## PROVIDED MATERIAL
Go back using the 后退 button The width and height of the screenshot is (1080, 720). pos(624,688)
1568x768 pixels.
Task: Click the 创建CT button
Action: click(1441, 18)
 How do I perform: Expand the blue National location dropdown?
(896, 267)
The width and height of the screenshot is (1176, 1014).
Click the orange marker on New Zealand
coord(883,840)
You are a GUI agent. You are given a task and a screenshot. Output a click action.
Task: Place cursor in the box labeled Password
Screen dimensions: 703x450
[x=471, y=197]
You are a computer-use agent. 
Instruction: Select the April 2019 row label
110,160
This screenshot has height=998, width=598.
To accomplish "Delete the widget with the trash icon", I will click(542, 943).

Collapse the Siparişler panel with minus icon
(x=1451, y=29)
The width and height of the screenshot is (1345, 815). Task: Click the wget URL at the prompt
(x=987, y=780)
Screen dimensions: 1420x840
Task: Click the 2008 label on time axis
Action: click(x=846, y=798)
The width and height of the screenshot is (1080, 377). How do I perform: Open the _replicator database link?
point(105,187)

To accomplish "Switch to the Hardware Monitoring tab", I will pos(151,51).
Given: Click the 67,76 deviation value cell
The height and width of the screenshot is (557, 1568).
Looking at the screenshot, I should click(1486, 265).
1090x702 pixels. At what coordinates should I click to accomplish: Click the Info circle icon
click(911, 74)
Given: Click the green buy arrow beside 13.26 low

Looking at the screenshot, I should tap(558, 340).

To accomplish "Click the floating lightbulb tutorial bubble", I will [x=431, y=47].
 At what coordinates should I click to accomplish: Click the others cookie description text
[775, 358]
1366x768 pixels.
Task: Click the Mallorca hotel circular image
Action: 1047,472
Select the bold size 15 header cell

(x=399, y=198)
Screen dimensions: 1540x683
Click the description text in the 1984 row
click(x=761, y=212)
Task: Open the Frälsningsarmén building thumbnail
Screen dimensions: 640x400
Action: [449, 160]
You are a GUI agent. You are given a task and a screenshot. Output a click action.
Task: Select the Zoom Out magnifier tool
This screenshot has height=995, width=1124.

## INSTRUCTIONS TO FOLLOW
Please return all of the records exactly.

## WRITTEN RESPONSE
Go back using the 后退 button The width and height of the screenshot is (1080, 720). pos(624,688)
1568x768 pixels.
Task: Click the 创建CT button
Action: click(1441, 18)
 How do I perform: Expand the blue National location dropdown?
(896, 267)
The width and height of the screenshot is (1176, 1014).
Click the orange marker on New Zealand
coord(883,840)
You are a GUI agent. You are given a task and a screenshot. Output a click action.
Task: Place cursor in the box labeled Password
Screen dimensions: 703x450
[x=471, y=197]
You are a computer-use agent. 
Instruction: Select the April 2019 row label
110,160
This screenshot has height=998, width=598.
To accomplish "Delete the widget with the trash icon", I will click(542, 943).

Collapse the Siparişler panel with minus icon
(x=1451, y=29)
The width and height of the screenshot is (1345, 815). Task: Click the wget URL at the prompt
(x=987, y=780)
Screen dimensions: 1420x840
Task: Click the 2008 label on time axis
Action: click(x=846, y=798)
The width and height of the screenshot is (1080, 377). How do I perform: Open the _replicator database link?
point(105,187)

To accomplish "Switch to the Hardware Monitoring tab", I will pos(151,51).
Given: Click the 67,76 deviation value cell
The height and width of the screenshot is (557, 1568).
Looking at the screenshot, I should click(1486, 265).
1090x702 pixels. At what coordinates should I click to accomplish: Click the Info circle icon
click(911, 74)
Given: Click the green buy arrow beside 13.26 low

Looking at the screenshot, I should tap(558, 340).

To accomplish "Click the floating lightbulb tutorial bubble", I will [x=431, y=47].
 At what coordinates should I click to accomplish: Click the others cookie description text
[775, 358]
1366x768 pixels.
Task: Click the Mallorca hotel circular image
Action: 1047,472
Select the bold size 15 header cell

(x=399, y=198)
Screen dimensions: 1540x683
Click the description text in the 1984 row
click(x=761, y=212)
Task: Open the Frälsningsarmén building thumbnail
Screen dimensions: 640x400
Action: [449, 160]
You are a GUI agent. You are given a task and a screenshot. Output a click action.
Task: Select the Zoom Out magnifier tool
This screenshot has height=995, width=1124.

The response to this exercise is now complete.